Somebody in that store — a sales clerk, a security officer — somebody saw Christian in much the same way that Birmingham bus driver saw Rosa Parks. Someone saw him the same way the St. Louis city elections registrar likely saw my grandparents; the same way the sales clerk with that expensive pocketbook in a glass case in Switzerland saw Oprah Winfrey. They saw him the same way Gwinnett County, Georgia police saw my son, as he drove a black Mercedes with two white girls in the car one night after midnight.

They saw him the same way a store security team saw Treme star Rob Brown when they detained him.

Despite his roles in Coach Carter, Finding Forrester, and The Dark Knight Rises, Brown was handcuffed, paraded through the Herald Square Macy’s store in New York and locked in a holding cell. His crime? He purchased a $1,350 watch for his mother. Like Christian, Brown was suspected of using a fake debit or credit card for the transaction. Their real crime? They were both black and, because of that, somebody didn’t believe their cards were real.

But for racial profiling, maybe 24-year-old Jonathan Ferrell would be alive today. Maybe. Maybe if the former Florida A&M football player, who was engaged to be married, had not been immediately judged a suspect he would not have been shot ten times by a police officer in Charlotte, North Carolina. Injured after a car accident, Ferrell sought help at the nearest house. The homeowner called the police. At that hour, I am not so sure I would not have done the same. But when the police arrived, they had a duty to render aid.
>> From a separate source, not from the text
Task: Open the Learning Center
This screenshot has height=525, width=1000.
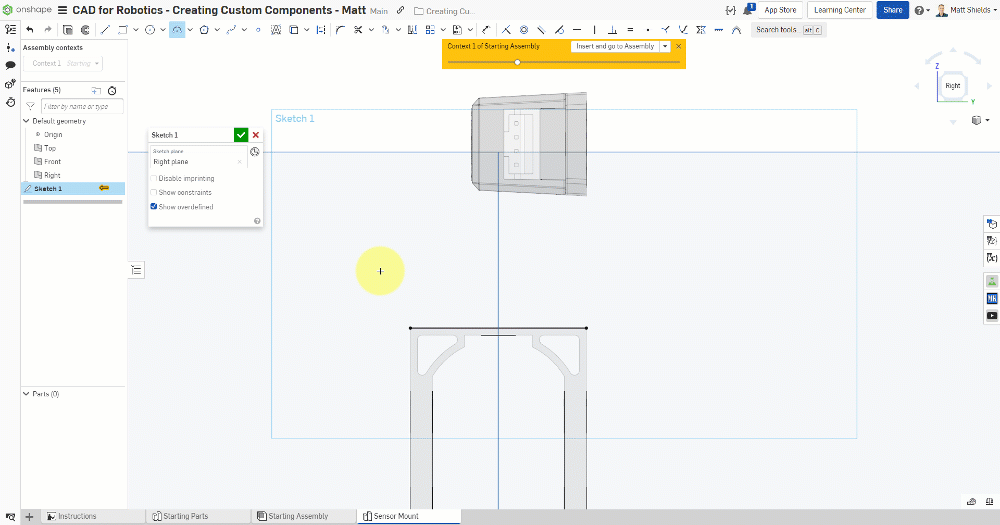Action: coord(840,10)
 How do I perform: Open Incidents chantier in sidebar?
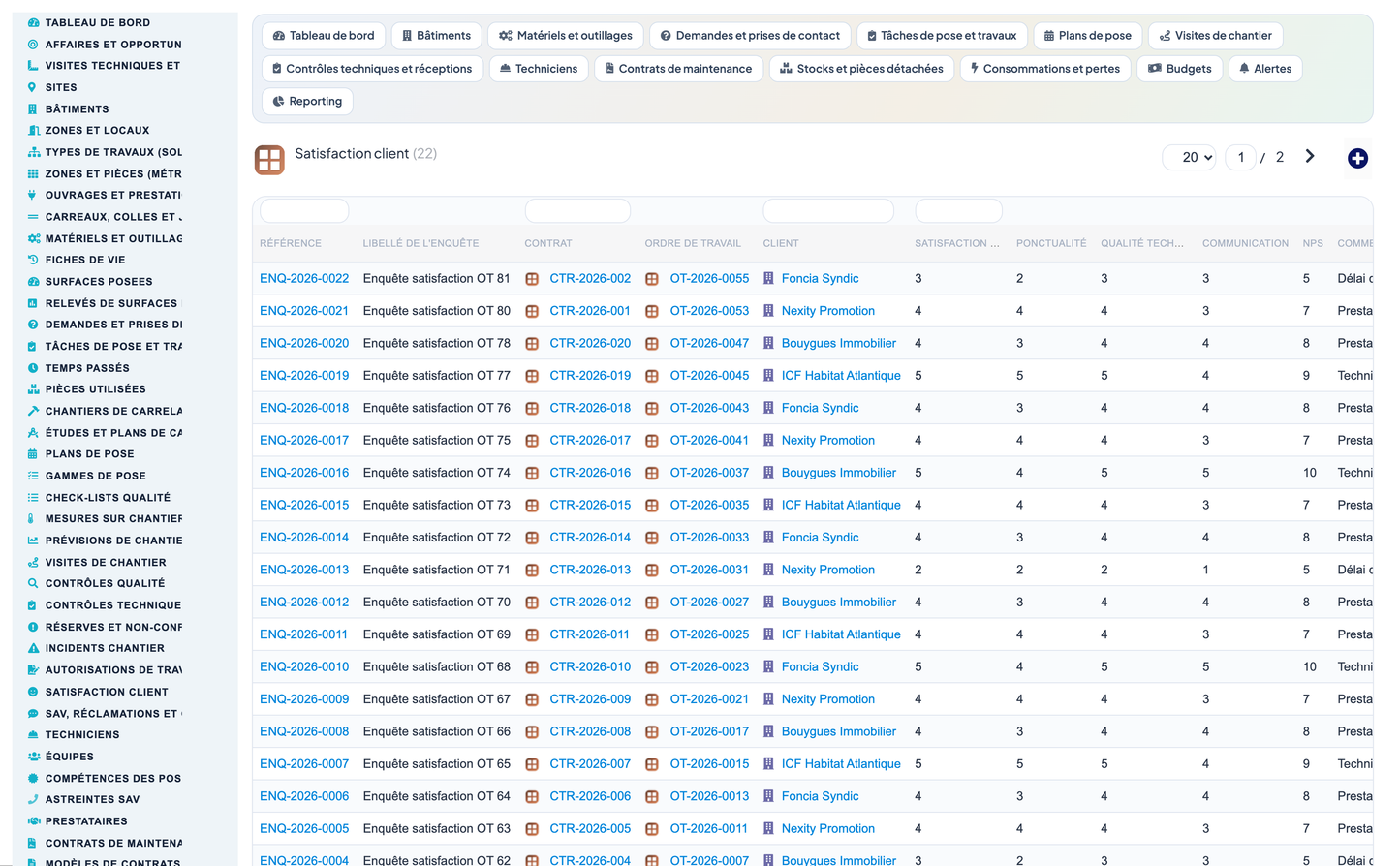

Toxicology reports show Ferrell was not under the influence as some initially suspected.

There is no safe harbor in a finely tailored suit. I don’t want to see your drawers either, but a tight belt will not protect your civil liberties in an era of stop-and-frisk.

For the record, Medgar Evers always shined his shoes. The notion that, 50 years after Evers was murdered, my children still walk around as “suspects” — no matter how honorable their conduct, or what they are wearing, or how well spoken they are — is an American tragedy that continues to unfold. But back in my mother’s day, and in mine, we had people of influence who stepped up. People like Evers who, despite the very real personal and professional consequences, stood toe-to-toe with their brothers and sisters. They weren’t afraid of the fight, because they understood the fight was theirs, too.

They were musician-activists like Harry Belafonte, poets like Dr. Maya Angelou. They were people like Sammy Davis, Jr., Josephine Baker, Muhammad Ali, Dick Gregory and many others who all put their careers and their lives on the line in the pursuit of social justice. Many were turned away from nightclub gigs, saw their contracts cancelled, or endured death threats. They didn’t march the avenues, highways and byways of this country because it was “hip.”

They did it because it was right.

Whether worn down by the weight of the years, weary from the vast nature of the struggle, or hoodwinked into a mistaken sense of “I-have-overcome-ness,” too few of us are willing to help push the ball of social justice forward. Too few of us remember what our parents and grandparents did to survive, cope and make it through. Too few of us understand that the very same fight that opened a spring of opportunity for us must be waged anew to keep the river flowing for those who follow behind us.

“Clothes don’t make a man,” my Uncle Ross used to tell me. “But put enough money in his pocket and he’ll forget whose wagon he rode to the suit store in.”